Provided records Block Start

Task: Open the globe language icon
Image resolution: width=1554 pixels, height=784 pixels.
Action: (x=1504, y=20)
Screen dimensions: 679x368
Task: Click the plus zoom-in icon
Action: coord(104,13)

Provided records Block End

(Task requirements) The records above need copying. Do it exactly.

(Task solution)
Task: Open the globe language icon
Image resolution: width=1554 pixels, height=784 pixels.
Action: (x=1504, y=20)
Screen dimensions: 679x368
Task: Click the plus zoom-in icon
Action: coord(104,13)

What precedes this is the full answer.